Nanowear, a leader in remote healthcare diagnostics, has recently received FDA 510(k) clearance for its innovative AI-enabled Software-as-a-Medical Device (SaMD) featured in the SimpleSenseTM wearable and software platform. Serving as the inaugural non-invasive, cuffless, continuous blood pressure monitor and diagnostic tool, SimpleSense-BP represents a significant advancement in managing hypertension clinically. This clearance adds to the existing FDA approvals for cardiopulmonary diagnostics on the wearable platform.
This development is a noteworthy milestone for Nanowear, particularly in response to the growing demand for reliable, clinical-grade wearable solutions during the pandemic. SimpleSense-BP aligns with market expectations, offering at-home usability, AI integration, and a proven execution team. This SaMD showcases Nanowear's capabilities in nanotechnology and AI, providing personalized risk signatures and cardiopulmonary care pathways for precision medicine.

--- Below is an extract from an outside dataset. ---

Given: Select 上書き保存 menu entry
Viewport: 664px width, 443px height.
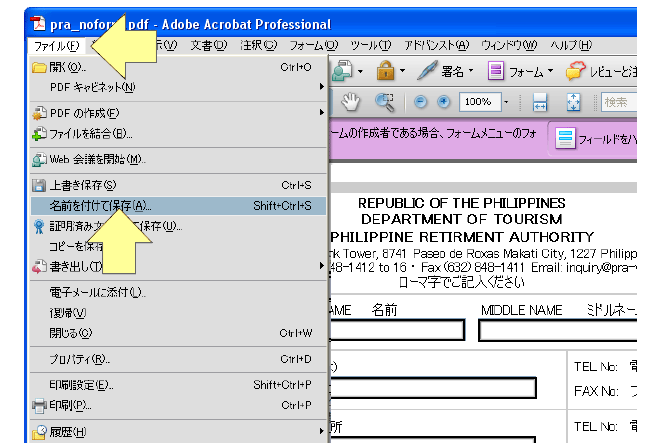Looking at the screenshot, I should tap(82, 185).
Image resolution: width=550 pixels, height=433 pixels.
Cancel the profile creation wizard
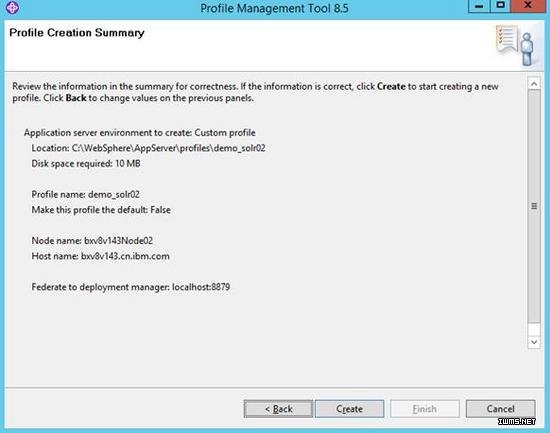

SimpleSenseTM, the FDA-cleared AI-enabled digital platform and wearable device, analyzes over 85 unique biomarker data points related to the heart, lungs, hemodynamics, and central vascular system. It offers continuous, high-quality, and time-synchronous biometric data for remote patient management. With proprietary nanosensors and algorithms, SimpleSenseTM stands as the world's first all-in-one wearable platform, replacing traditional diagnostic tools such as the blood pressure line, digital stethoscope, multi-channel ECG, hemodynamic monitor, pulse oximeter, spirometer, and actigraphy monitors.